TO DO:
Leave out the pictures and retype exactly the lines from the line with "Given: Click the" through the end of the listing below.

SUPPLIED DATA:
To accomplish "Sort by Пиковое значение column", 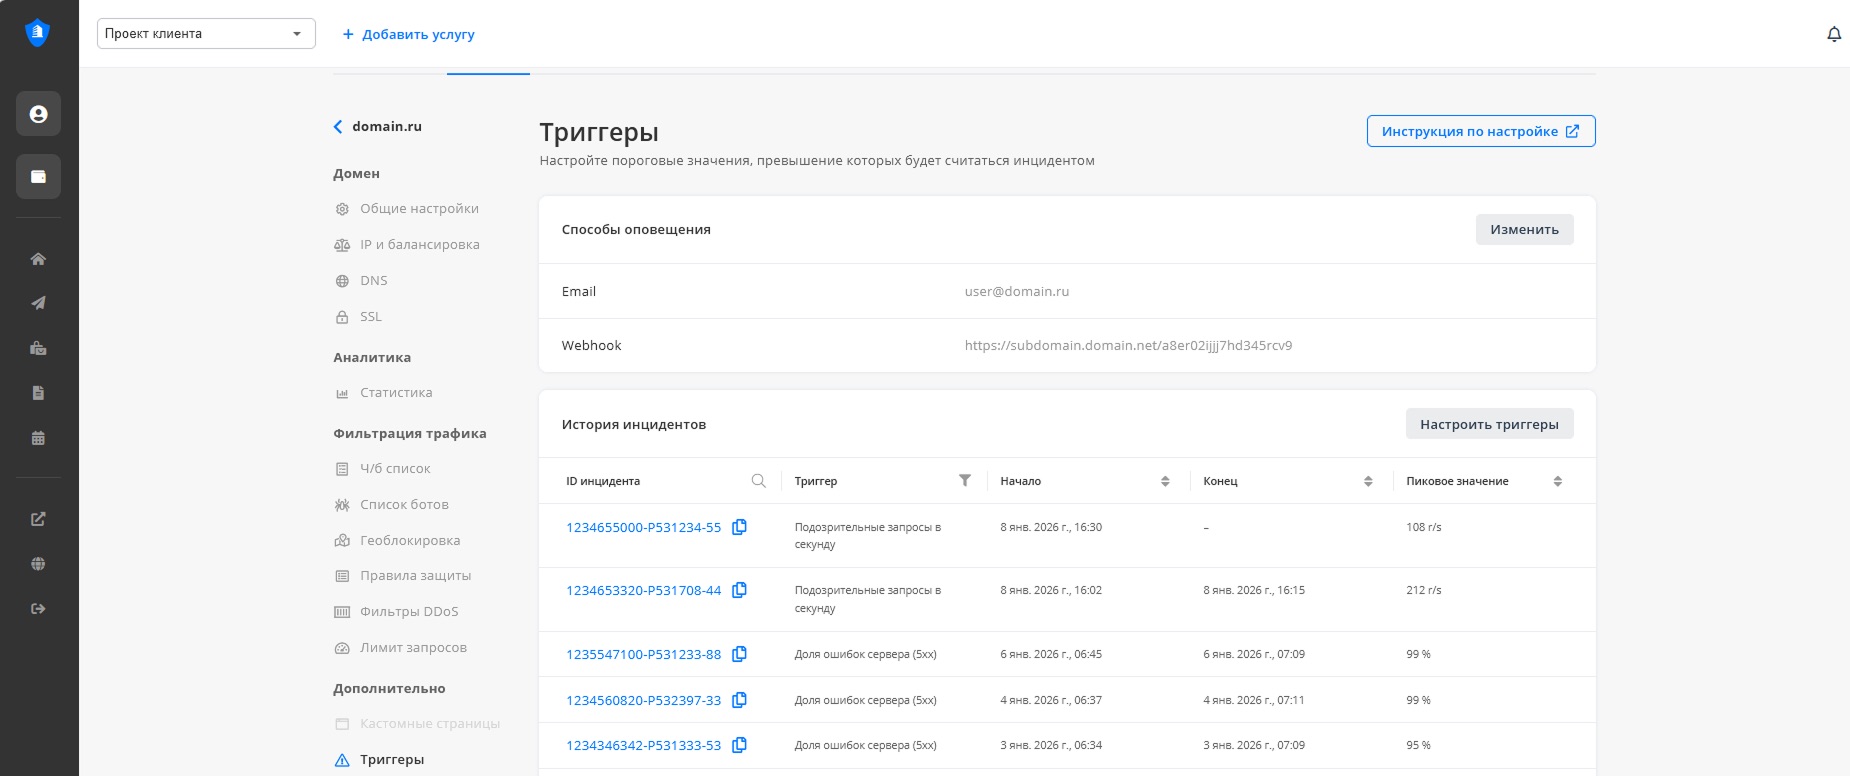I will click(x=1557, y=481).
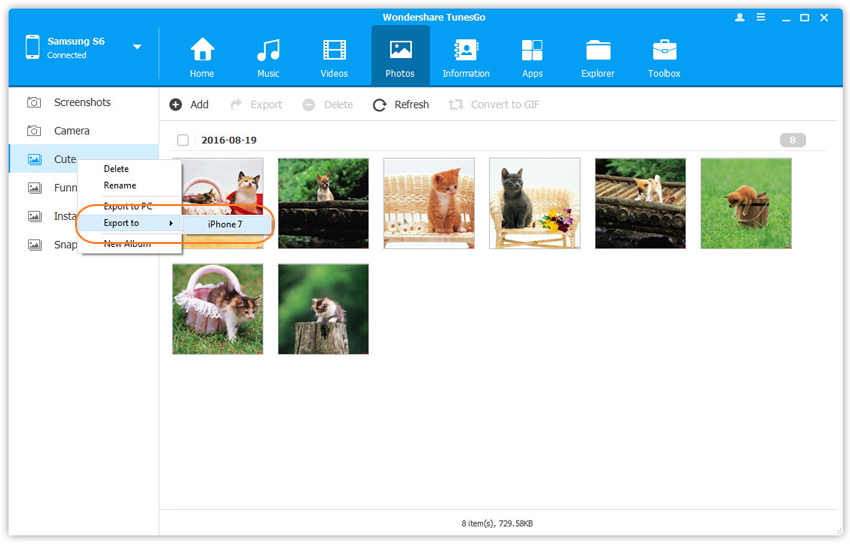Open the Videos section icon
This screenshot has width=850, height=544.
334,51
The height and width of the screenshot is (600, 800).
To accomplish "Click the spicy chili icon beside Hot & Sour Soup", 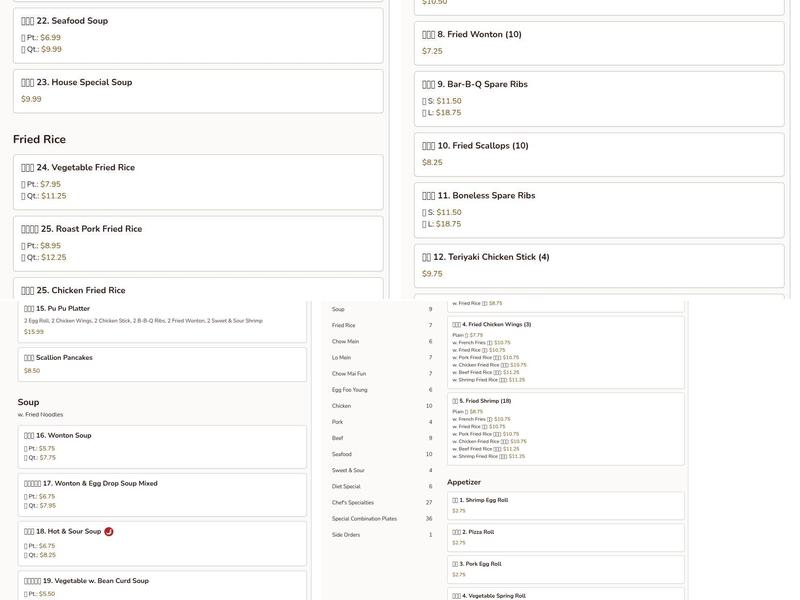I will (109, 532).
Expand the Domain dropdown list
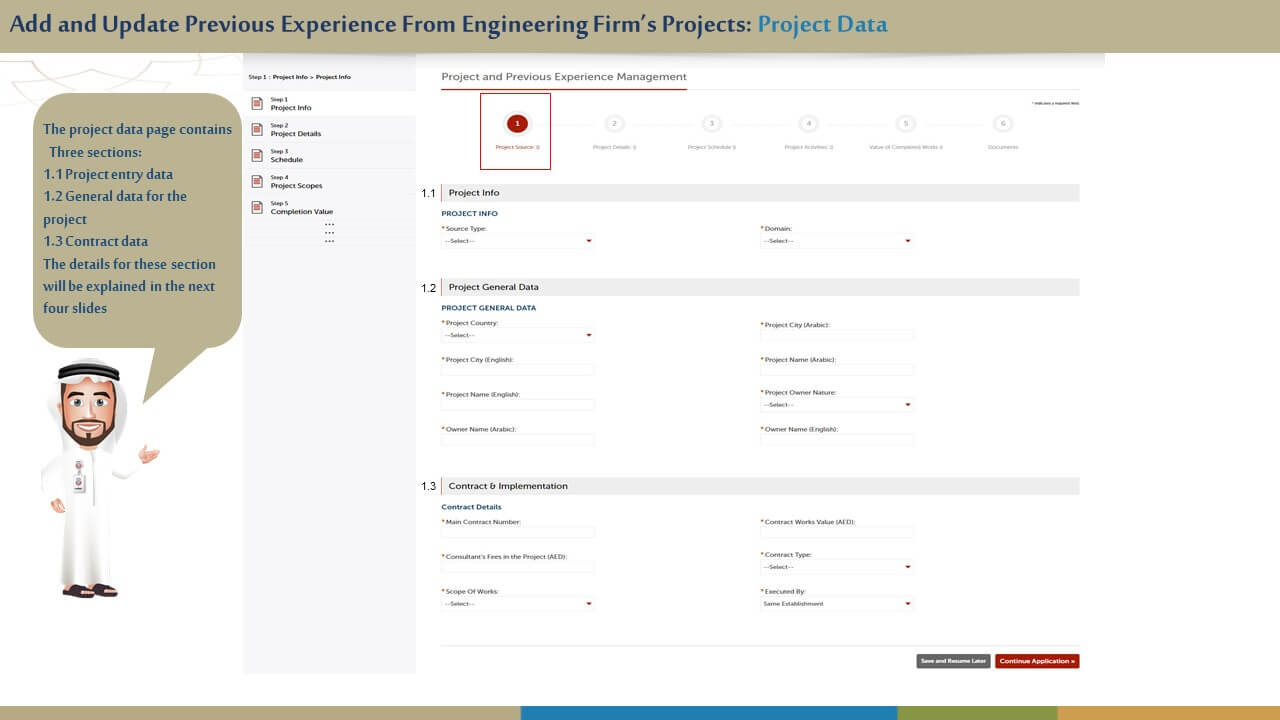 [x=837, y=241]
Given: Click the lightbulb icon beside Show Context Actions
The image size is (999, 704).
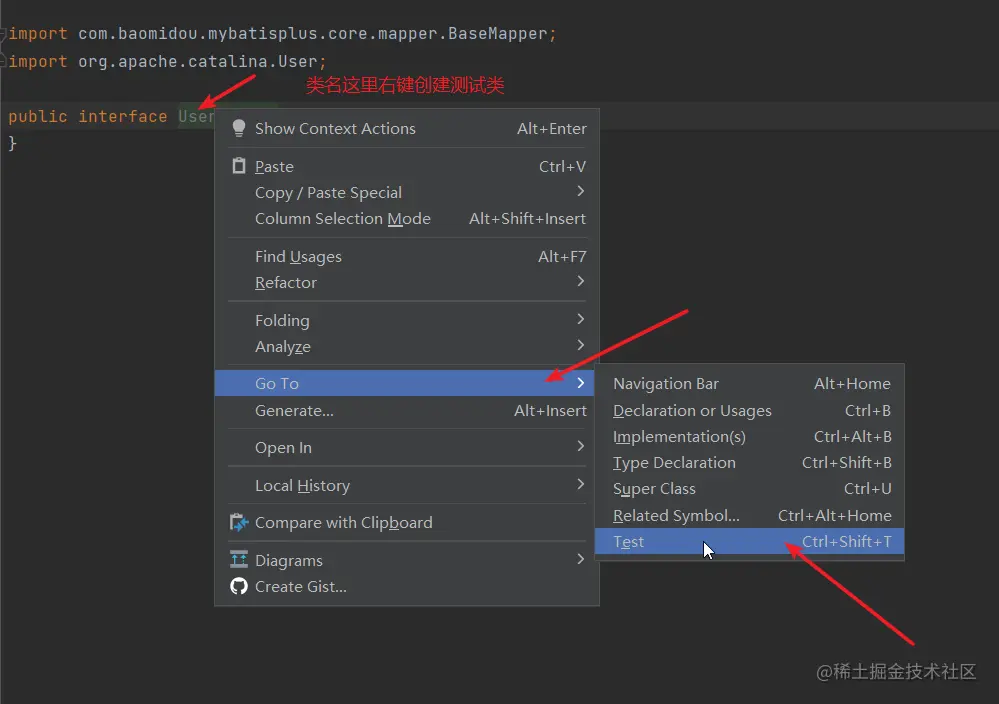Looking at the screenshot, I should (x=239, y=128).
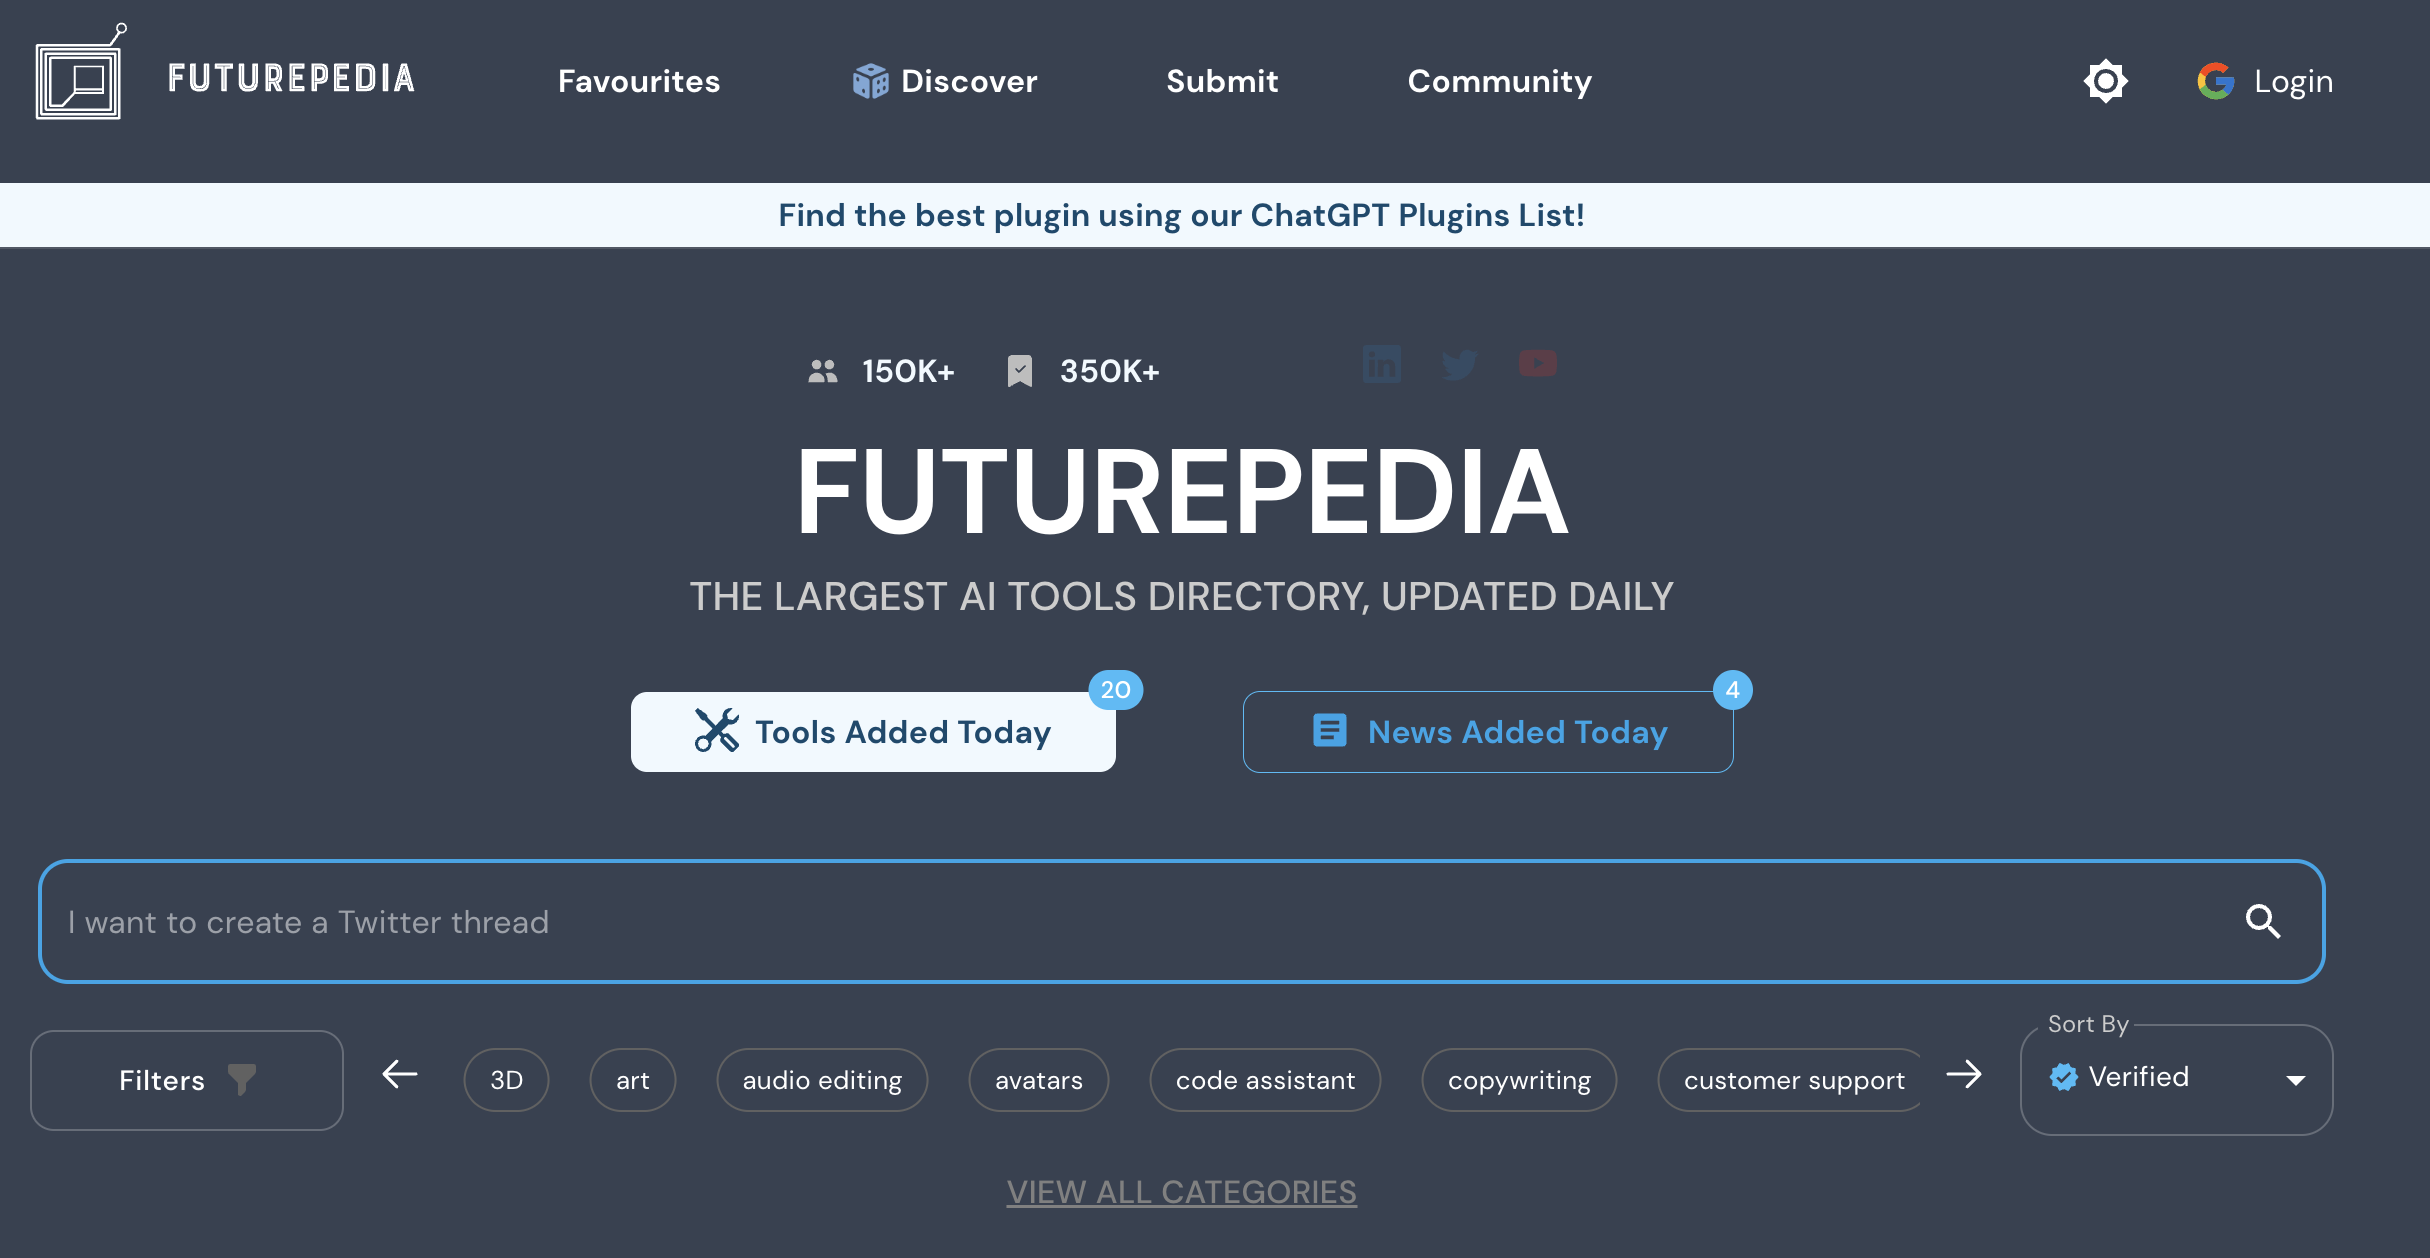
Task: Click the Twitter social icon
Action: 1458,366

EXERCISE SOLUTION:
Given: Click the lightbulb icon beside Show Context Actions
The image size is (999, 704).
Looking at the screenshot, I should (x=239, y=128).
Task: Click the Twitter social icon
Action: 1458,366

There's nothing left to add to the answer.